──────── QUOTED TEXT

Violence can manifest itself in many ways. The use of firearms is not the only factor associated with violence. Very serious social problems can lead to a sense of frustration which in turn, can breed various forms of violence. Psychological, domestic, personal and community problems can all lead to the use, among other things, of firearms.
However, there is nothing trivial about firearms. They represent one of the most significant ways of manifesting the violence to which I alluded. I think we would all agree on this, regardless of the party to which we belong, that a society such as ours which claims to be reasonable, vigilant and civilized, has a responsibility to ensure that the use of firearms is better controlled.
So far, so good. I do not believe that even our friends in the Reform Party would oppose legislation that gives the state the ability to control violence and to intervene to stop its spread. If they would oppose it, I am certain that they will let us know. In any event, I would be surprised if the Reform Party opposed some control over firearms, given the social context. In a society such as ours, it is essential that the state be allowed to step in and assume its responsibilities in the area of gun control.
The bill now before us is a reflection of the government's vision of gun control. What course of action is the government advocating? The key feature of its proposed legislation is firearms registration. Many of the bill's provisions relate to registration. Some reforms were introduced in 1992, primarily to ban certain types of assault, prohibited and military weapons. Some administrative controls regarding storage and so forth were also introduced. This series of reforms will complete the cycle of government action in this field. The central element of the reform is the universal registration of all firearms, essentially those used for target shooting, hunting and so forth, since other kinds of weapons are already prohibited.

────────────────

WHAT IS ASKED:
• A. Decide whether each statement below agrees with the passage on gun control, answering yes or no and quoting the words from the passage that settle it.
(i) The speaker holds that firearms are the only factor associated with violence.
(ii) The reforms of 1992 were mainly meant to ban certain types of assault, prohibited and military weapons.
(iii) The speaker expects the Reform Party to oppose some control over firearms.
• B. Reproduce word for word everything in the passage on gun control from "However, there is" down to "area of gun control.".

──────── SUPPLIED INFORMATION

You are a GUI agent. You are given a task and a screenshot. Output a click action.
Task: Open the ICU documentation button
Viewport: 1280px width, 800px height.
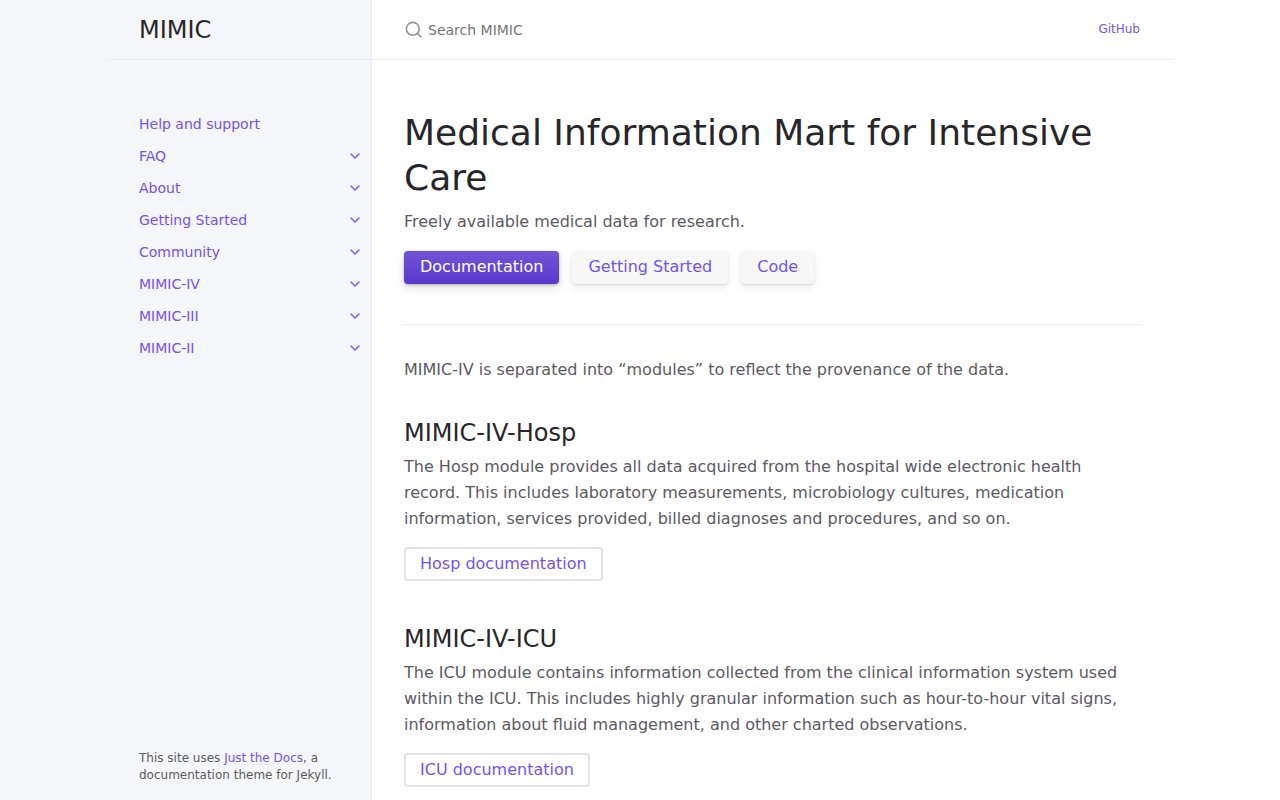click(x=497, y=770)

────────────────

RESULTS FOR THE EXERCISE:
• A.
(i) No: "The use of firearms is not the only factor associated with violence."
(ii) Yes: "Some reforms were introduced in 1992, primarily to ban certain types of assault, prohibited and military weapons."
(iii) No: "I would be surprised if the Reform Party opposed some control over firearms, given the social context."

• B.
However, there is nothing trivial about firearms. They represent one of the most significant ways of manifesting the violence to which I alluded. I think we would all agree on this, regardless of the party to which we belong, that a society such as ours which claims to be reasonable, vigilant and civilized, has a responsibility to ensure that the use of firearms is better controlled.
So far, so good. I do not believe that even our friends in the Reform Party would oppose legislation that gives the state the ability to control violence and to intervene to stop its spread. If they would oppose it, I am certain that they will let us know. In any event, I would be surprised if the Reform Party opposed some control over firearms, given the social context. In a society such as ours, it is essential that the state be allowed to step in and assume its responsibilities in the area of gun control.